PASSAGE FOR REVIEW
::::::::::

SC BioCRAFT

Cores

Bioengineering and Bioimaging Core

Biomaterials Characterization: 
Dr. Robert Latour, Core Director, Supervisor
Dr. Gulya Korneva(gkornev@clemson.edu), Lab Support, 864-656-5134

Bioactive Matrix Synthesis and Bioreactor Design:
Dr. Ken Webb, Supervisor
Dr. Gulya Korneva, Lab Support

Biomechanics:
Dr. Jiro Nagatomi, Supervisor
Dr. Gulya Korneva, Lab Support

Bioimaging:
Dr. John Parrish, Supervisor
Dr. Ann-Marie Broome, MUSC, Lab Support

The overarching theme of SC BioCRAFT is regenerative medicine, a highly interdisciplinary field; expertise and support in bioengineering methods as well as cell and molecular biology are required to succeed. Junior investigators in our IDeA state need core support to further their research and compete nationally for grant funding. From our experience in Phase I and from several discussions with our internal advisory committee and targeted PIs, we have identified four bioengineering thrust areas that PIs will need core support in. To meet these needs, the previously named “Materials Synthesis, Characterization, and Testing Core” has been expanded and renamed the “Bioengineering and Bioimaging Core (B5)”. This is the only bioengineering core in the COBRE programs throughout the US (out of > 200 cores). This Core will provide support for both COBRE and outside investigators for their research needs under the areas of Biomaterials characterization, Bioactive matrix synthesis and Bioreactor design, Biomechanics, and in vivo Bioimaging. The core will maintain a broad range of instruments and provide technical support and training for facilities for each of these areas.

Clemson University has significantly invested in developing this core in Phase I, including the addition of new laboratory space and advance instruments at Clemson’s main campus and at Clemson University Biomedical Engineering Innovation Campus (CUBEInC) in nearby Greenville, SC, and addition of faculty with specific expertise in different thrust areas of this core that include targeted investigators in Phase I.

The overall goal of the Bioengineering and Bioimaging Core is to provide resources, facilities, and training to support research related to tissue engineering, regenerative medicine, and drug delivery-system design for designated COBRE PIs and other research groups within and outside the State of South Carolina to increase the state’s competiveness in biomedical research. This goal will be achieved through four specific aims:

  • Aim 1: To provide facilities and technical support for biomaterial and biointerface characterization
  • Aim 2: To provide technical support for bioactive matrix synthesis and bioreactor design
  • Aim 3: To provide facilities and technical support for biomechanical characterization and testing
  • Aim 4: To provide facilities and technical support for in vivo bioimaging

Instruments at the BB Lab:

  1. Spectropolarimeter (Jasco J-810)

::::::::::

COLLECTED DATA

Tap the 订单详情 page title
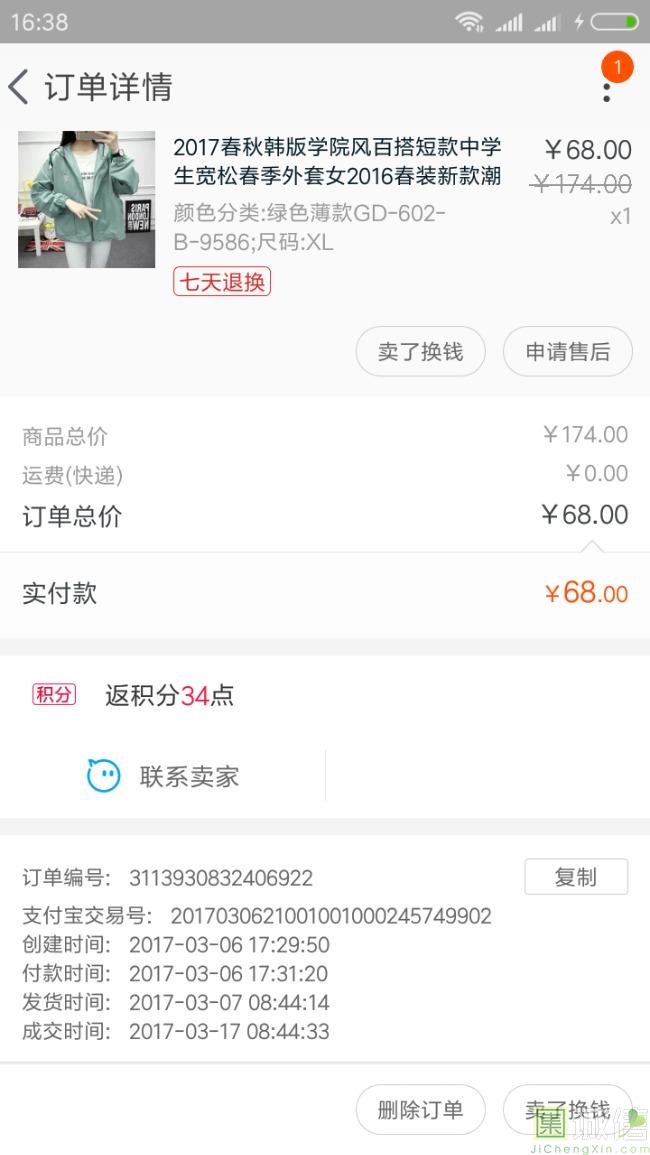 [108, 87]
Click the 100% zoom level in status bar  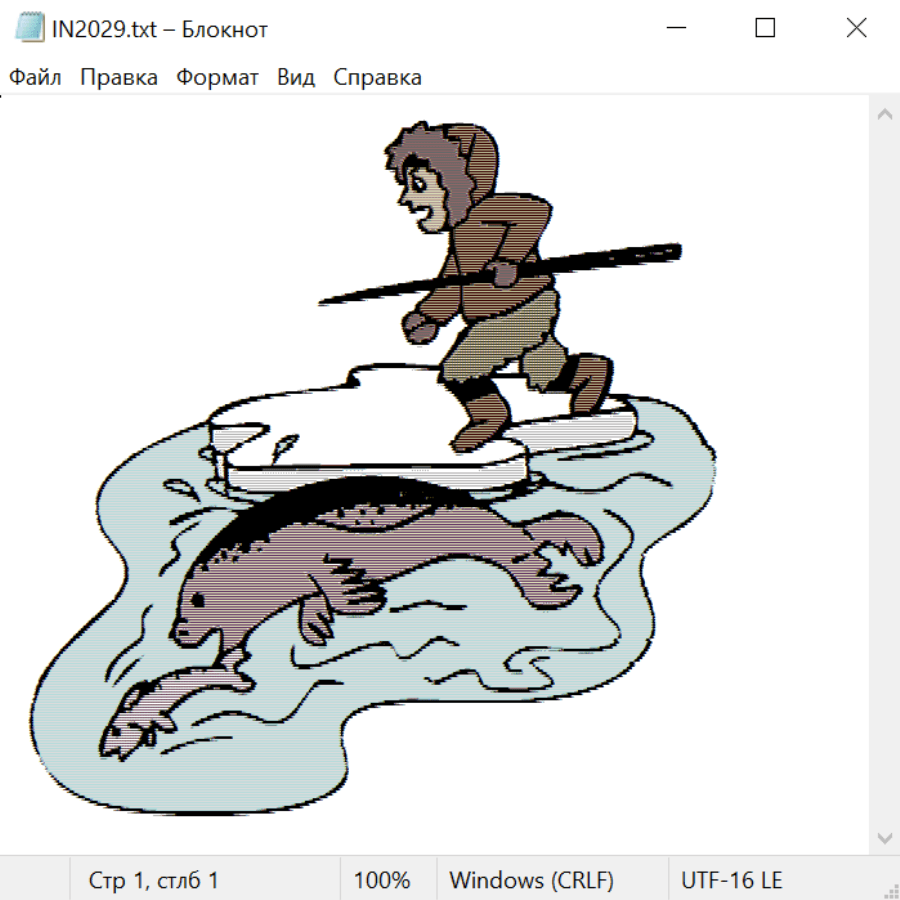pos(382,881)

::::::::::

WHAT YOU NEED TO DO
From the SC BioCRAFT core text above, write out everything from "Clemson University has" down to "in Phase I.", word for word.

RESPONSE TO THE TASK
Clemson University has significantly invested in developing this core in Phase I, including the addition of new laboratory space and advance instruments at Clemson’s main campus and at Clemson University Biomedical Engineering Innovation Campus (CUBEInC) in nearby Greenville, SC, and addition of faculty with specific expertise in different thrust areas of this core that include targeted investigators in Phase I.